Airmen from the 52nd EFTS have been working with the Iraqi air force for the last 21 months in the T-6, conducting primary flight training and instructor pilot training. The single-engine, two-seat T-6 is used by more than six countries as a primary fixed wing trainer, including the U.S. Air Force and U.S. Navy.
The squadron received delivery of their first T-6 Dec. 16, 2009 and performed their first mission two weeks later. A little more than one year later, Iraqi air force Lt. Col. Hamid, the Iraqi Squadron 203 commander, became the first fully qualified instructor pilot for Iraq.
It takes nearly 18-months and more than 280 flight and simulator hours to produce an instructor pilot. Now, the squadron has 11 fully qualified instructor pilots ready to lead their air force by teaching others. Starting with nothing, the Iraiq air force has developed fully functional training shops ranging from training, standardization and evaluation, safety, flight commanders and life support.
“They’ve really stepped up to the challenge of running their own squadron,” said Capt. Aaron Knight, an instructor pilot. “They’re shining examples of good pilots and good officers. I’m extremely impressed with the maturity they have shown.”
The flight standard that has been set is another aspect of the mission the advisers said they have worked hard to maintain.
“The standard we’ve held here as we trained the Iraqis is the same standard we use in our Air Force pilot training as well as the instructor pilot training,” Hamann said. “I’m confident they are able to take this mission.”

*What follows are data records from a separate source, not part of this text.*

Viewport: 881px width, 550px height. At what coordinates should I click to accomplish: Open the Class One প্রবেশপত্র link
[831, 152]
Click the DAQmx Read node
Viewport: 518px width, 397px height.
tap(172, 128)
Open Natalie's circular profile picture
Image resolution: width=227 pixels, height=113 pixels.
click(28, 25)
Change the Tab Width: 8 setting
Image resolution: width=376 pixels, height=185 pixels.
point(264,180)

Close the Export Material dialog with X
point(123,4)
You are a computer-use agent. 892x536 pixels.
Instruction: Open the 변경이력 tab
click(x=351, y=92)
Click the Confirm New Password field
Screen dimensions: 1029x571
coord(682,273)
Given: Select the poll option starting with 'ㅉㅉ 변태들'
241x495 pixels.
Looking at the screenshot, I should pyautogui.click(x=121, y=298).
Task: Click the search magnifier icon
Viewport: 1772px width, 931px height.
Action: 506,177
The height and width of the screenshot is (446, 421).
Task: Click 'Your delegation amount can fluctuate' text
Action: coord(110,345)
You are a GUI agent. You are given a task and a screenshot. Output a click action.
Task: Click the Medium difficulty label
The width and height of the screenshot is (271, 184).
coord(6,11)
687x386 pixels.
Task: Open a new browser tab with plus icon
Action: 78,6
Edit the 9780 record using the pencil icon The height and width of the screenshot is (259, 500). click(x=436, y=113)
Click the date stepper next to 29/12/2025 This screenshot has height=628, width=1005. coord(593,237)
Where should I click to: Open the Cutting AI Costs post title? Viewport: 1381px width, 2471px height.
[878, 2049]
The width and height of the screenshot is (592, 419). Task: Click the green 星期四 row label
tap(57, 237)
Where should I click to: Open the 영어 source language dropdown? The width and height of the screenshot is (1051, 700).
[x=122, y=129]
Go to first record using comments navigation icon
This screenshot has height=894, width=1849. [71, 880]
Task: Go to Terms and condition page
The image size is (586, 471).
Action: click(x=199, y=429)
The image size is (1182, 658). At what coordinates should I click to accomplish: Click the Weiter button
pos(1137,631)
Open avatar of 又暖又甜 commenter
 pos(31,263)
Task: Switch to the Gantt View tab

At the Iraqi air force T-6 instructor pilot graduation ceremony held on Sept. 5, Hamann said, “I hope that in the skies around this region and around the globe, our two air forces . . . and our pilots will fly together in missions beyond the training missions we are doing here; potentially humanitarian assistance missions and peace keeping missions in cargo aircraft, coalition operations and training exercises in fighter and mobility aircraft and as well as other missions.”
In addition to their mission advising, training and assisting the Iraqi air force to grow foundational and enduring capabilities in flight training, U.S. Airmen have established enduring professional and personal relationships. with their Iraqi counterparts.
“What I’m most proud of are the relationships this squadron has built together,” Hamann said. “We’ve had more than 50 individuals come through the 52nd EFTS over the last two years to train the Iraqis. The camaraderie on the flightline, in the briefing rooms and in the life support areas is really strong.”
Ten more students are in the training pipeline now, and possibly 15 to 20 more will be by the end of the year, officials said. The goal is to eventually have 30 instructor pilots, two for every T-6 aircraft in the inventory.
“I’ve had a good experience working with the 52nd training squadron and learning from the expert American pilots,” said Iraqi air force Abood, one of the first certified Iraqi instructor pilots. “(Now) I will try to transfer what I’ve learned to the new Iraqi training pilots. We will always keep the bar up. Our goal is to help build a strong air force and I think the beginnings of that will happen at Squadron 203.”